Perché modifichiamo la nostra andatura quando camminiamo?

Potrebbe essere un test da cena con amici, in cui ognuno lancia la propria ipotesi.
Perché modifichiamo la nostra andatura quando camminiamo?
Verrebbe da dire per modificare la nostra velocità, o per risparmiare energia, o per adattarsi ai diversi tipi di terreno.
Proviamo a vedere cosa ci dice l’Intelligenza Artificiale delle reti neurali, in questo studio recente condotto su robot quadrupedi.
Lo studio sull’andatura dei robot su terreni accidentati
In sostanza, il proposito dello studio è analizzare come un robot quadrupede impara a camminare, tramite reti neurali ispirate all’apprendimento biologico.
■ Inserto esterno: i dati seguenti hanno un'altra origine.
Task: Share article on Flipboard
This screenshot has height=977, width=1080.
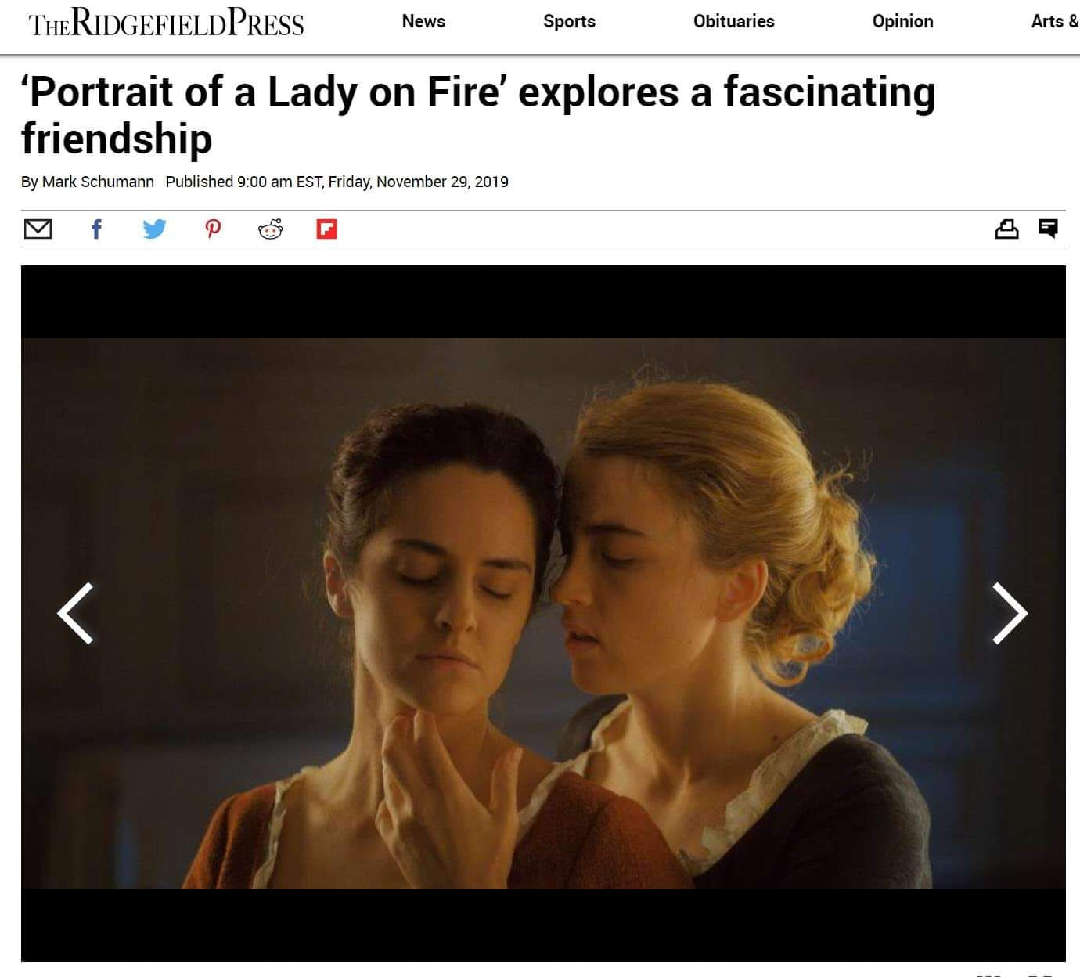Action: click(326, 229)

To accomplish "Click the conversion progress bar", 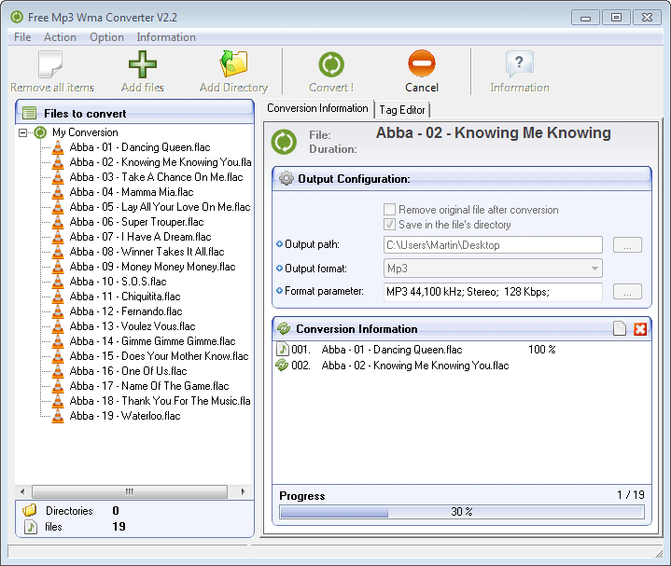I will (x=461, y=512).
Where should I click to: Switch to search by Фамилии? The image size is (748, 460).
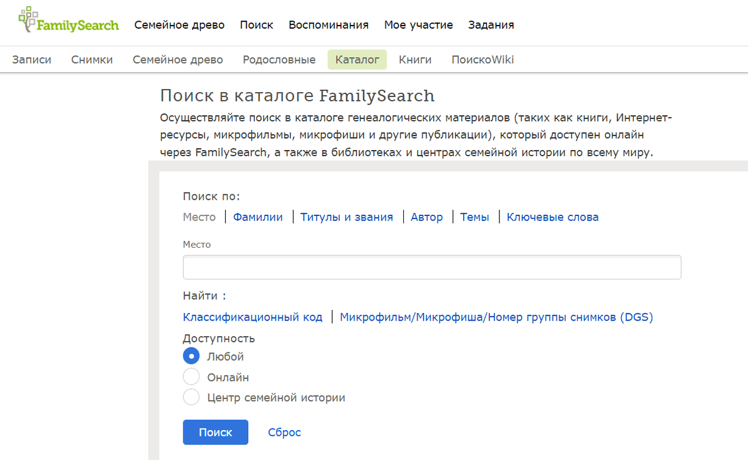[257, 217]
Questo tipo di scoperte, oltre che utilissime per la materia specifica della robotica, possono anche mettere in luce aspetti interessanti delle neuroscienze, e quindi aiutare noi professionisti sanitari a prendere decisioni più informate sulla natura della postura e dell’andatura – ad esempio.
La cosa incredibile è che questi quadrupedi sono in grado di passare da un’andatura all’altra, in modo da evitare le cadute quando si trovano di fronte a buche, salite, discese ripide e simili.
O meglio: lo studio che ho citato stabilisce che è proprio il terreno dissestato a spingere questi robot a modificare il proprio modo di camminare, mentre magari si sarebbe potuto pensare che la modifica dell’andatura fosse dovuta al risparmio di energia, ad esempio. Passiamo spesso da una passeggiata sostenuta a un ritmo più lento, quando siamo affaticati.
I micro-adattamenti dell’andatura
Ma in realtà ci sono delle modifiche all’andatura più piccole, quasi impercettibili. Non ci pensiamo, ma nella nostra vita quotidiana mettiamo in atto una serie di micro aggiustamenti continui, che ci consentono di appoggiare il piede e la caviglia correttamente sul terreno, e di adeguare tutto il movimento fisico di conseguenza.
Pensa agli scarponi che si mettono in montagna: quelli professionali tendono a coprire la caviglia proprio per “dare una mano” al corpo e contenere la caviglia, nel caso i continui micro-aggiustamenti diventassero eccessivamente faticosi. Il che è molto comune dopo un trekking di ore e ore in montagna!
Ci sono anche altri motivi, ma questo è forse il principale.
Il meccanismo per cui modifichiamo l’andatura
Tornando al paper scientifico, viene qui rilevato che i robot quadrupedi hanno come primo obiettivo l’evitare la caduta. Quindi, adattarsi ai diversi tipi di terreno significa trovare un dispendio energetico corretto e un’andatura tali per cui si eviti di sbilanciarsi troppo e di cadere.
È molto interessante vedere come ciò accada nella pratica dei robot quadrupedi, con un sistema che replica in parte quello del nostro cervello.
Nell’articolo vengono analizzati l’emergere delle transizioni di andatura attraverso l’interazione tra il motore sopraspinale (cervello), il generatore centrale di schemi nel midollo spinale, il corpo e il rilevamento esterocettivo, sfruttando strumenti di apprendimento rinforzato e di robotica. Coerentemente con i dati relativi agli animali quadrupedi, nell’articolo si mostra come il trotto sia l’andatura migliore, per i quadrupedi, su terreni accidentati (rispetto al passo), perché migliora l’evitamento di caduta e l’efficienza energetica.
Ma forse la cosa che più colpisce è proprio vedere quanto siamo avanti con i progressi della robotica. Al punto che un robot quadrupede riesce ormai a emulare quasi completamente l’andatura di un quadrupede vivente!